13. Move to SQLite for Storage
From the start cljdoc embraced a library called
lib-grimoire, which is effectively a filesystem-backed database to store information about Clojure code (namespaces, vars, etc.). Having this as foundation has allowed cljdoc to focus on automation and UI work with are much more visible/impactful especially at an early stage.
Now cljdoc has seen some adoption and more features are coming up (Spec integration, examples) that don't directly fit
lib-grimoire's data model. With
lib-grimoire being built on top of basic filesystem features (files and directories) it might be hard to extend it to accompany this additional data.

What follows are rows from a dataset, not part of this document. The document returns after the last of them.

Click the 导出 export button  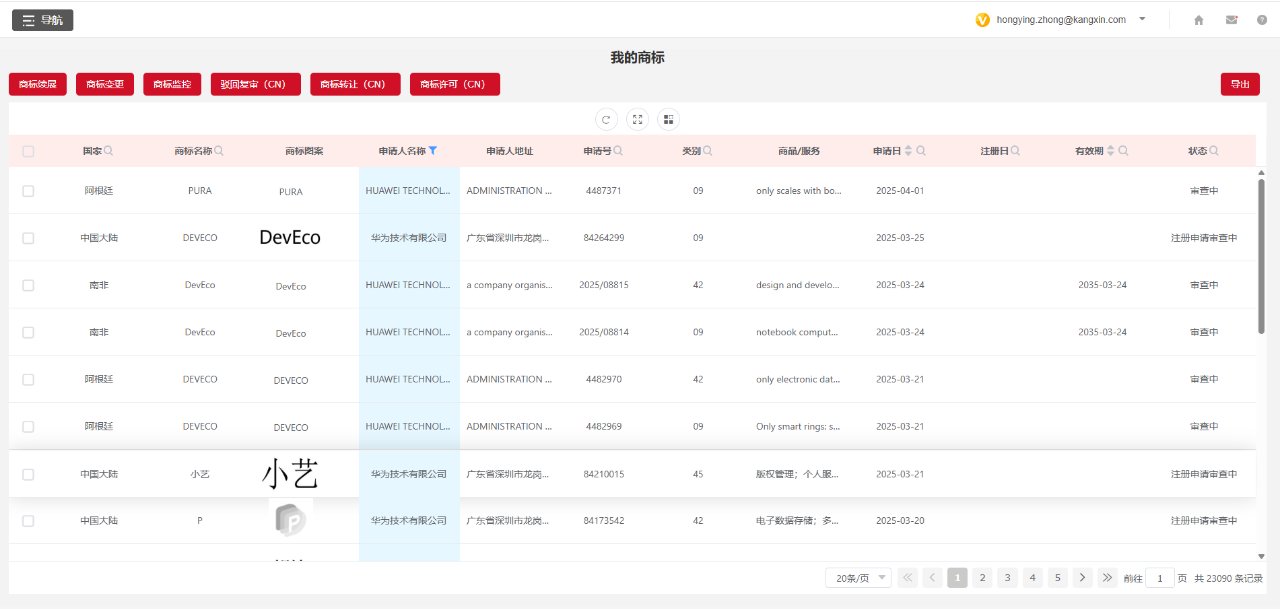1239,84
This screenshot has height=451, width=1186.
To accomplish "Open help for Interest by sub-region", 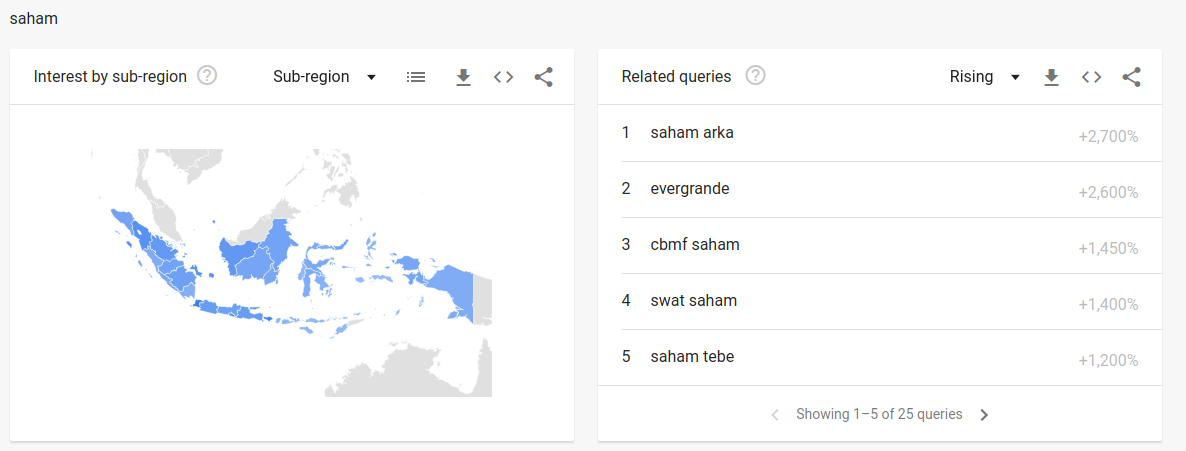I will tap(207, 76).
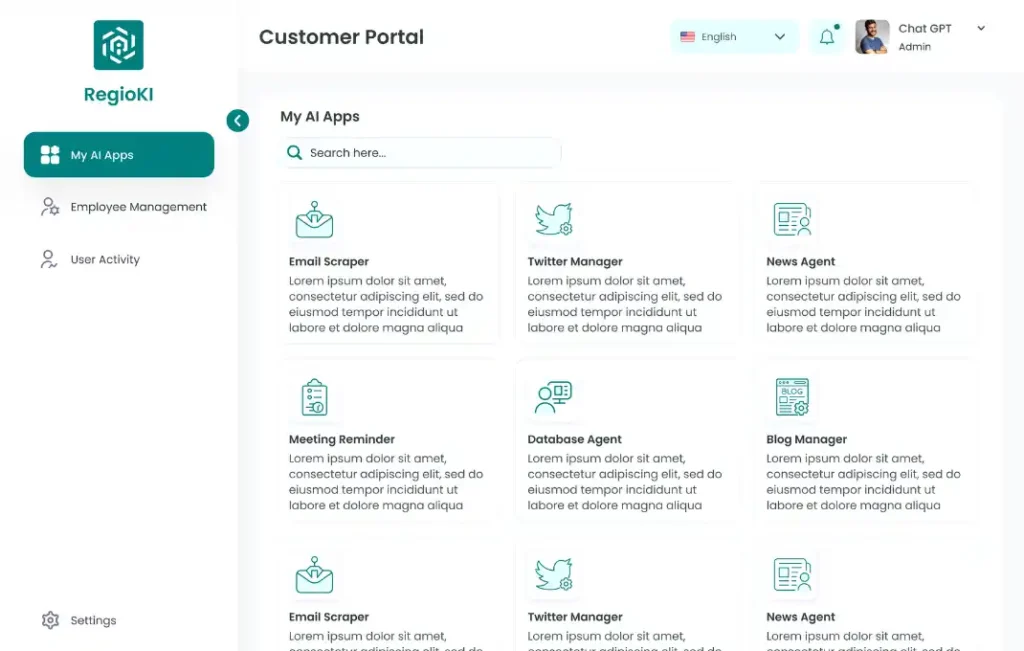Click inside the Search here field
Screen dimensions: 1024x651
click(x=430, y=153)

To recap: cljdoc's data model in it's current form pretty much follows this hierarchy:
Groups → Artifacts → Versions → Namespaces → Vars
All of these are represented as maps and stored as
Move data out of Grimoire into SQLite.
SQLite provides low operational complexity while still providing many of the benefits a proper SQL database would provide. These benefits include:
- a more flexible schema
- generic query language allowing the domain model to evolve regardless of Grimoire's future development
- potentially better performance
In initial testing SQLite performed typical operations up to 15x faster than the filesystem-backed Grimoire store and performance did not degrade with more data being inserted.
Using SQLite will also allow a transition to Postgres (or similar) with relative ease if/when that becomes necessary.
To keep things as close to Grimoire as possible for now we won't try to put all keys of our entity maps into individual columns but instead just store most data as BLOBs. Some examples of what goes into those blobs:
- For Version entities:
- the doctree, i.e. all articles (like Readme & Changelog)
- a list of files in the project's Git repository and their respective SHAs
- metadata on the Git revision for that version (SHA, tag, etc.)
- For Namespace entities:
- For Vars/Defs entities:
- type (macro, var, protocol, etc.)
- This list is non-exhaustive.
- The terms "vars" and "defs" are sometimes used interchangeably.
- The blobs will be serialised using nippy.
Fields relevant for querying or data-validity are moved into proper columns. For instance for vars we want to ensure there is only one var with the same
(platform, namespace, name) and so these fields are put into designated columns.
Preparations for this have already begun with issue 58.
Once the necessary changes are in place a one-off migration will be necessary to transfer the data from one data store to the other.
Alternatively it could be tried to run both storage backends at the same time and intelligently delegate but it seems that this approach would be better suited when high availability is critical.
SQLite Performance Notes
- API data of Amazonia is a good test case because it's a lot namespaces/vars.
- https://stackoverflow.com/a/6533930 pragmas
PRAGMA main.page_size = 4096; PRAGMA main.synchronous=NORMAL; PRAGMA main.journal_mode=WAL; PRAGMA main.cache_size=10000;
- Various benchmarks with hibernate: http://www.jpab.org/Hibernate/HSQLDB/embedded/Hibernate/SQLite/embedded.html
- PRAGMA documentation
Thoughts on Non-Maven Origins (GitHub etc.)
This is not exactly related to this change in the cljdoc persistence layer but still worth thinking about.
Currently all artifacts cljdoc provides documentation for are in some maven repository — but we may want to expand do other sources (GitHub via tools.deps or similar).
This may require additional namespacing as otherwise there might be conflicts between, e.g. GitHub and Clojars.
Why not X?
This isn't intended to be a full analysis but just some basic notes.
Postgres: SQLite gives us the same basic abstractions, reasonable performance for our current usage patterns while being significantly easier to operate.
Datomic: Datomic is aimed at domains where time is an important component, which is not the case for cljdoc. Except for the H2 variant it has the same operational complexity as Postgres. H2's performance degraded when testing with the approach (blobs and all) described above.
While Clojure people might be familiar with Datomic it's probably fair to assume that more people are familiar with SQL. This is important if we try to optimize for a diverse crowd of contributors.